MUMBAI: Cyclone Nisarga, which intensified into a “severe cyclonic storm” Wednesday morning, made landfall at India’s Maharashtra coast near Mumbai.
This is the second cyclone to strike India in two weeks and the first such storm that impact Mumbai in over 100 years.
Cyclone Nisarga made landfall at the Ratnagiri and Sindhudurg districts earlier today and is expected to subside by Thursday morning, media reports said.
The cyclone has been named by Bangladesh and ‘Nisarga’ means the ‘nature’.
Cyclone Nisarga, which intensified into a severe cyclonic storm in the Arabian Sea, made its landfall along India’s western coast, forcing a high alert in the financial hub of Mumbai and evacuation of tens of thousands of people.
“[The] landfall process started and it will be completed during the next three hours. The northeast sector of the eye of the severe cyclonic storm Nisarga is entering into the land,” India’s meteorological department said on Wednesday.

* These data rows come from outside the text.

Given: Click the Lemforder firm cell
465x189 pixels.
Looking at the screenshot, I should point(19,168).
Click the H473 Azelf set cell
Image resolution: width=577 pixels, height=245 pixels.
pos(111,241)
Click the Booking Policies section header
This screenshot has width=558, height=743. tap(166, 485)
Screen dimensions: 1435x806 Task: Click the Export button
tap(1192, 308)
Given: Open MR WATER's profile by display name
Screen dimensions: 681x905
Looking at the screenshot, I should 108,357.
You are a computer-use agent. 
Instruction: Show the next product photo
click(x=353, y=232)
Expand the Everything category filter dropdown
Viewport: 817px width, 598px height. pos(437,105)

Nisarga caused heavy rains and winds gusting up to 120km (75 miles) per hour as a category 4 cyclone near the coastal city of Alibagh, about 98km (60 miles) south of Mumbai, which is home to more than 18 million people.
At least 100,000 people, including coronavirus patients, were moved to safer locations, according to officials. The storm surge threatened to flood beaches and low-lying slums as city authorities struggled to contain the pandemic.

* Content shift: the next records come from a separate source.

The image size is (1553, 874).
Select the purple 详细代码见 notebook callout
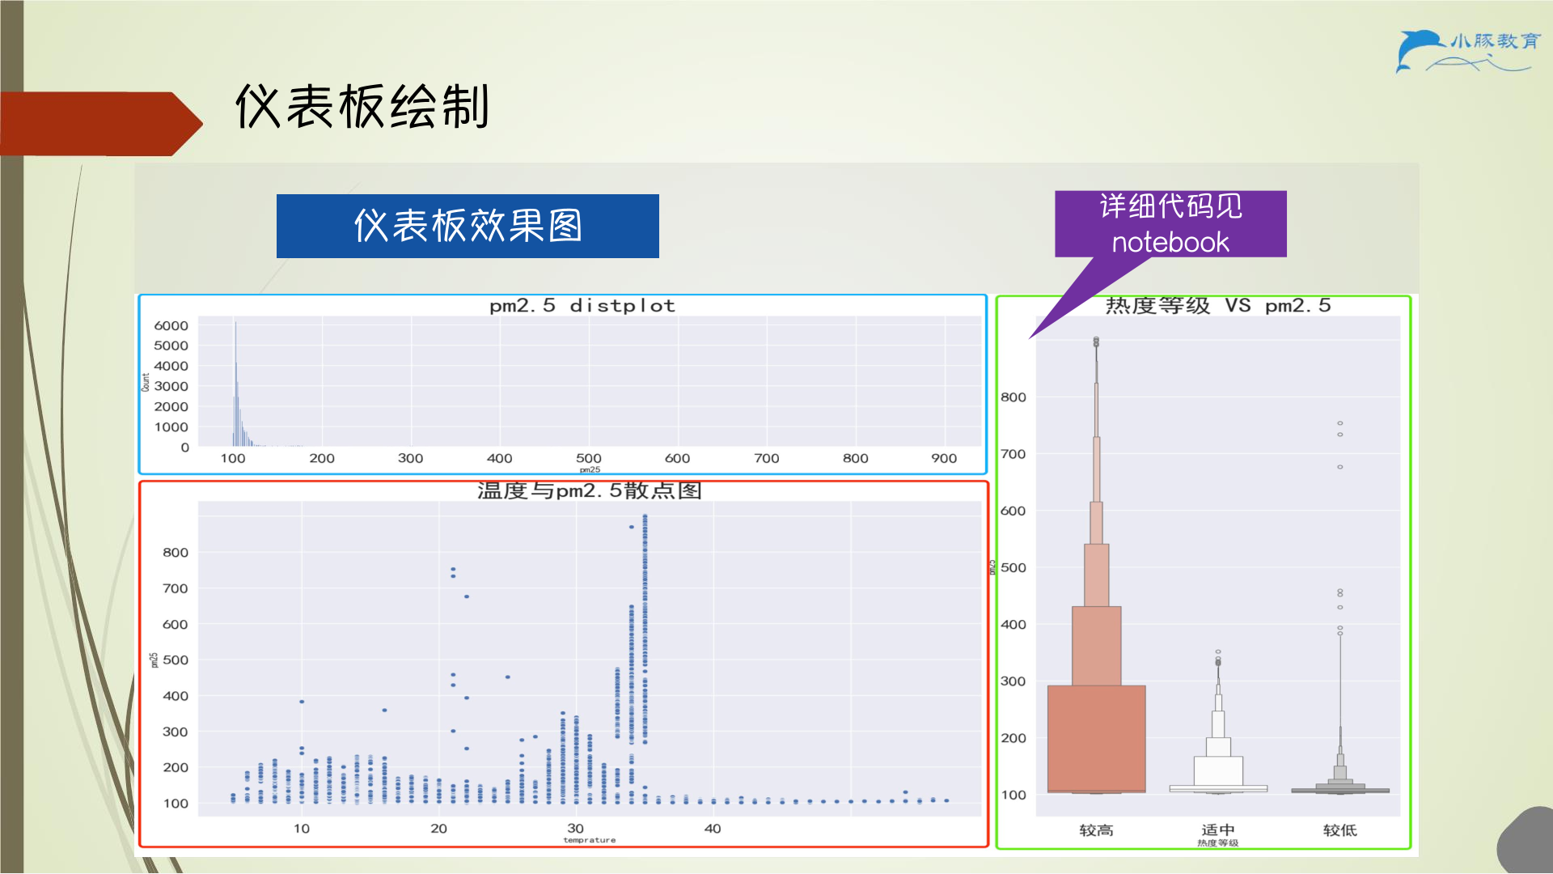click(x=1170, y=223)
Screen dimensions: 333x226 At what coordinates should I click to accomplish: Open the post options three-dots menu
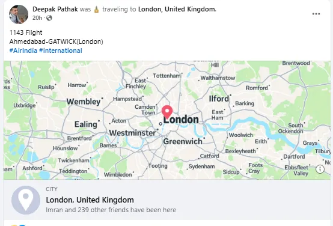[316, 14]
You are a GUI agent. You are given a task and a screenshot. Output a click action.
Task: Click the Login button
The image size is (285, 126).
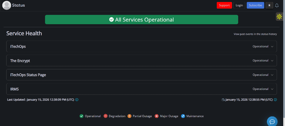[239, 5]
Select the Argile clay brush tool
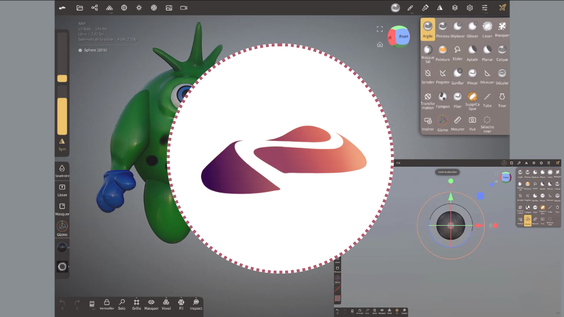Viewport: 564px width, 317px height. click(x=428, y=29)
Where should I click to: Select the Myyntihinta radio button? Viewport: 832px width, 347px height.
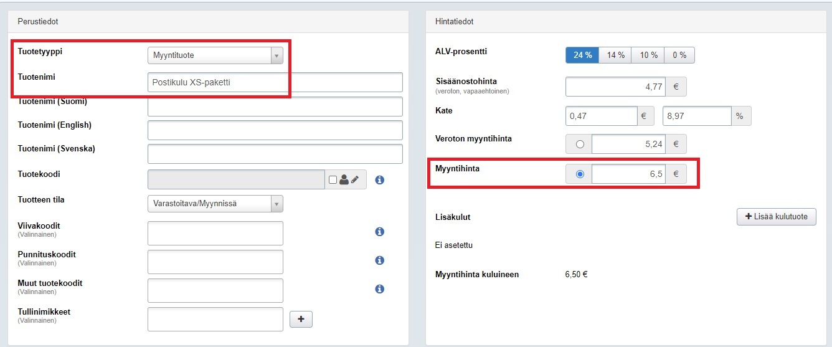pos(580,174)
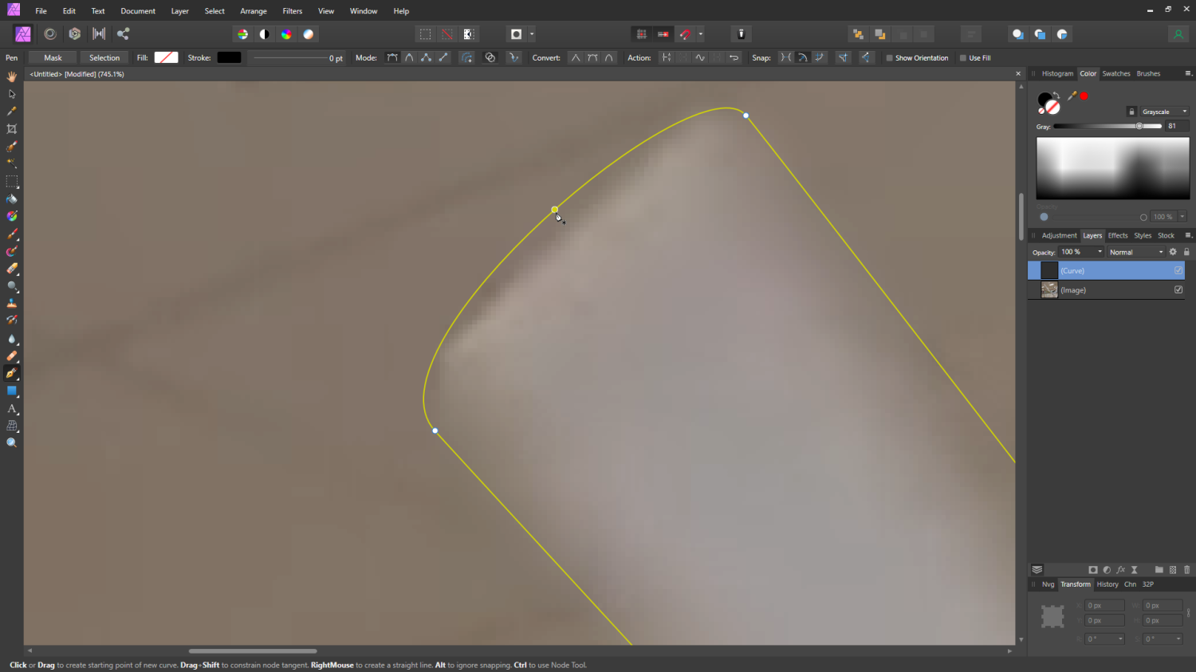Open the blend mode dropdown showing Normal

coord(1135,252)
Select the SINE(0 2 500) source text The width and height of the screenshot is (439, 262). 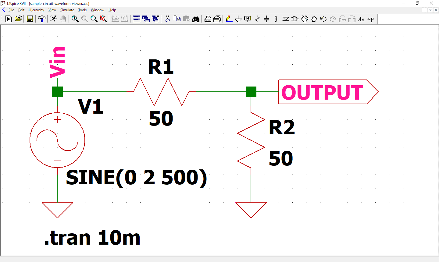[x=136, y=178]
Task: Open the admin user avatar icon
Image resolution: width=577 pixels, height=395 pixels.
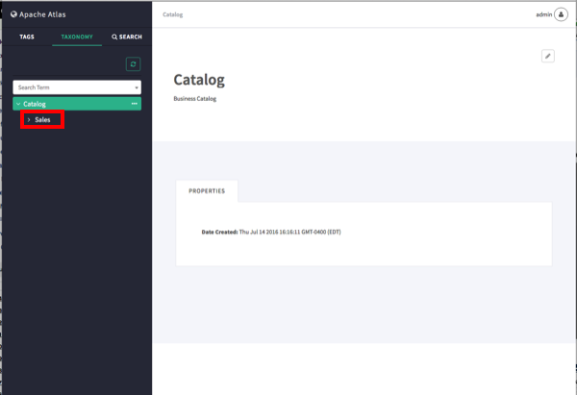Action: tap(561, 14)
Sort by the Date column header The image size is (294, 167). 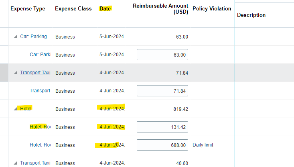(105, 9)
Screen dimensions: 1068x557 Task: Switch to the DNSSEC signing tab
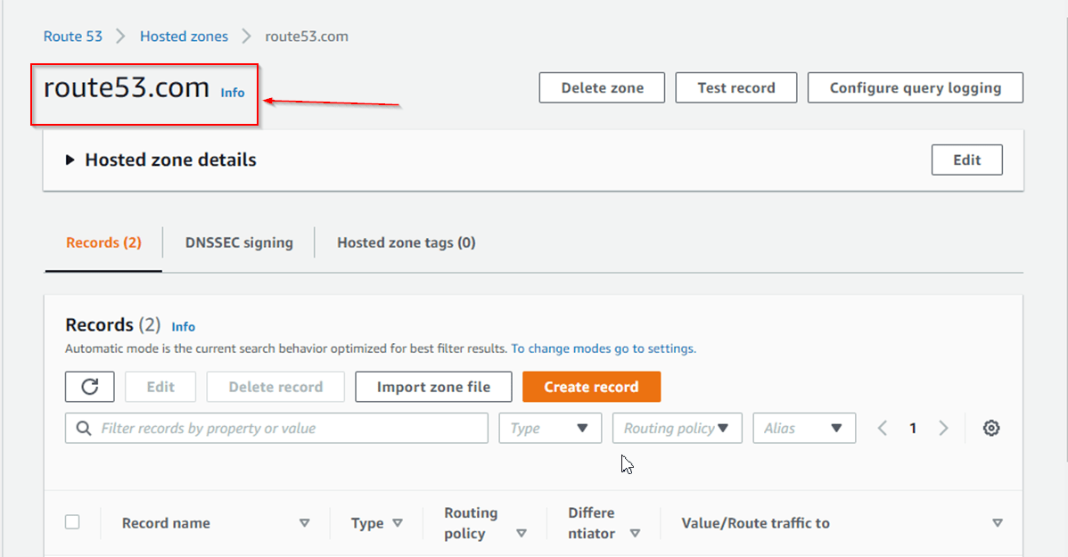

Cyclones often skirt densely populated Mumbai, though every year during torrential rains of the June-September monsoon season roads are submerged, and the suburban railway service that serves millions of people comes to a halt.
The city has rarely faced the brunt of cyclones – the last severe storm to hit the city struck in 1948, killing 12 people and injuring more than 100.
Earlier, the National Disaster Management Authority (NDMA) of Pakistan said that the country’s coastal areas are under “no immediate threat” from tropical cyclone “Nisarga” in the Arabian sea.